Author Topic: Generalized study of randomness  (Read 5696 times)

0 Members and 1 Guest are viewing this topic.

Offline STxAxTIC

  • Library Staff
  • Forum Resident
  • Posts: 1091
  • he lives
    • View Profile
Generalized study of randomness
« on: January 25, 2020, 10:17:31 pm »
Alright, so I think I've more-or-less maxed out this idea for now.

In a very tight nutshell, putting it all in place,

(1) I prototyped an idea about analyzing pseudo-randomness publicly here: https://www.qb64.org/forum/index.php?topic=2095.0

(2) ... And that led to what I figured was a "complete" study, https://www.qb64.org/forum/index.php?topic=2104.0, which is all contained in this download: http://barnes.x10host.com/ordo%20ab%20chao/Ordo%20Ab%20Chao.pdf

And now the general case has been worked out for arbitrary everything - this'll work on binary, numbers, strings, hex, whatever. The method doesn't care at all. What I will do next is write it up formally and attach it in the above document, but in the meantime I want to pose an example I'll solve as a fun question.

I will attach to this post a file of at least 100,000 psuedo-random characters. I'll state up front that contained in the file are a few identical copies of an ordered string.

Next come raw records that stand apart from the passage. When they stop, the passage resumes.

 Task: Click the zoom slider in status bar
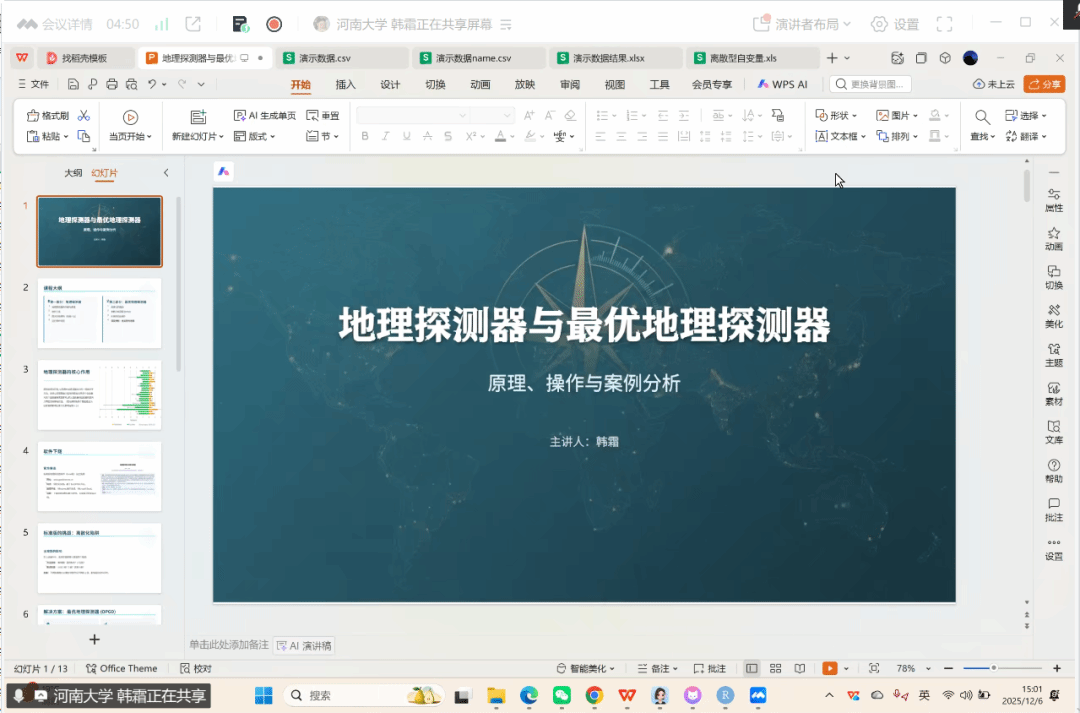point(993,668)
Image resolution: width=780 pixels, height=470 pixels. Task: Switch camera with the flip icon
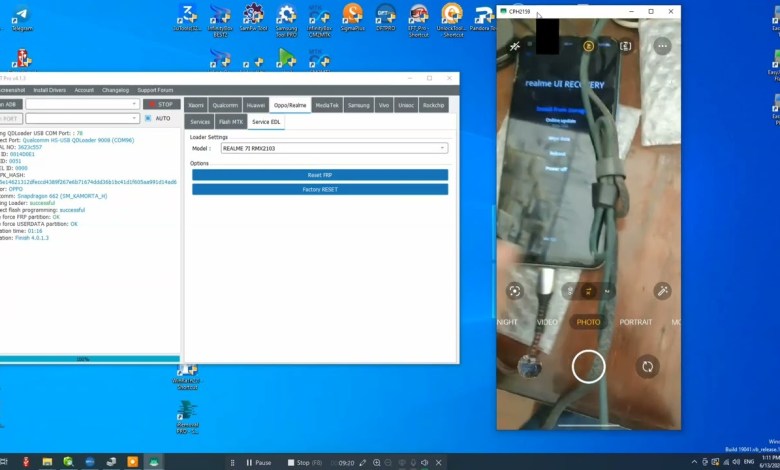pos(647,367)
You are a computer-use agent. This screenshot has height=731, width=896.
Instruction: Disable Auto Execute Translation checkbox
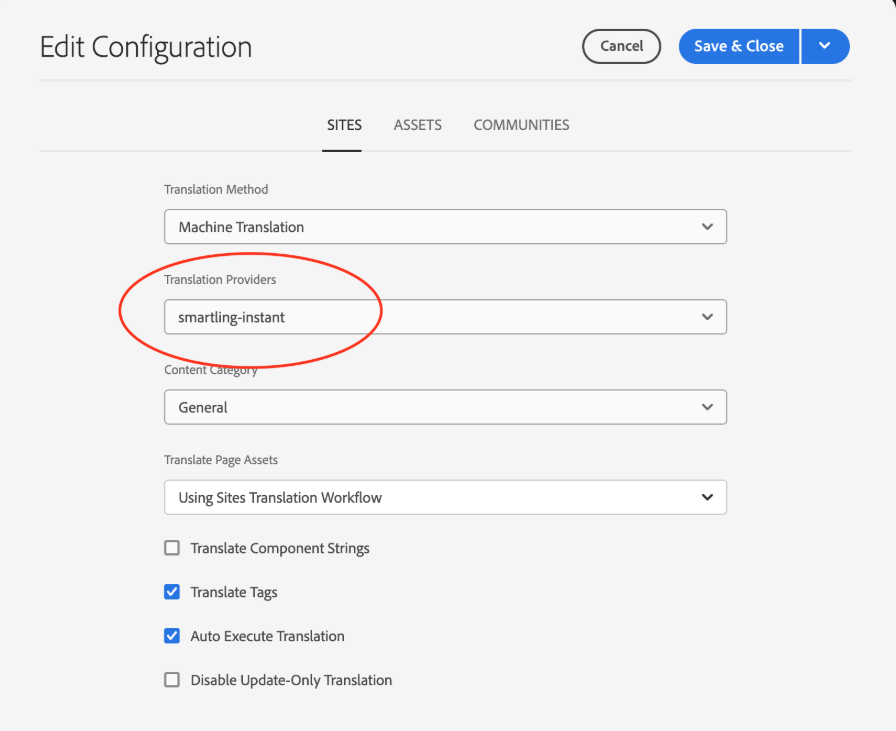tap(172, 636)
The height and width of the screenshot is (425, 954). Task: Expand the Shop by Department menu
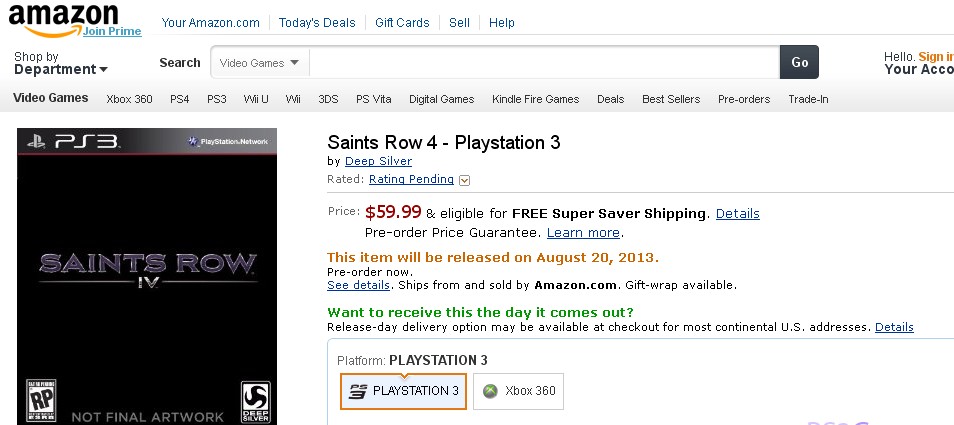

Its occurrence is incredibly sparse, made of lots of weird characters, and hard to pick out by eye, but it's certainly in the file.

What may interest some of you, before I write up my solution, is to try to find the ordered string on your own. Write whatever program you want, use whatever tool you want. For a quick example, if I put three copies of the name "ron77" in a random string, it might look like "kjFDdFhDSaGfFGron77kHj6l547d68h79ron778fk0900j90ron77ldshlkdhkdjfhdsf", and your program would have to find "ron77" in the string without knowing what to look for. Question is, can your code handle it for the file below?

(Will post mine in a few days probably.)
* randoms.txt (Filesize: 98.19 KB, Downloads: 167)
« Last Edit: January 25, 2020, 10:23:50 pm by STxAxTIC »
You're not done when it works, you're done when it's right.

Offline bplus

  • Global Moderator
  • Forum Resident
  • Posts: 8053
  • b = b + ...
    • View Profile
Re: Generalized study of randomness
« Reply #1 on: January 26, 2020, 09:33:37 am »
So what? this is like Where's Waldo only we don't know what Waldo looks like?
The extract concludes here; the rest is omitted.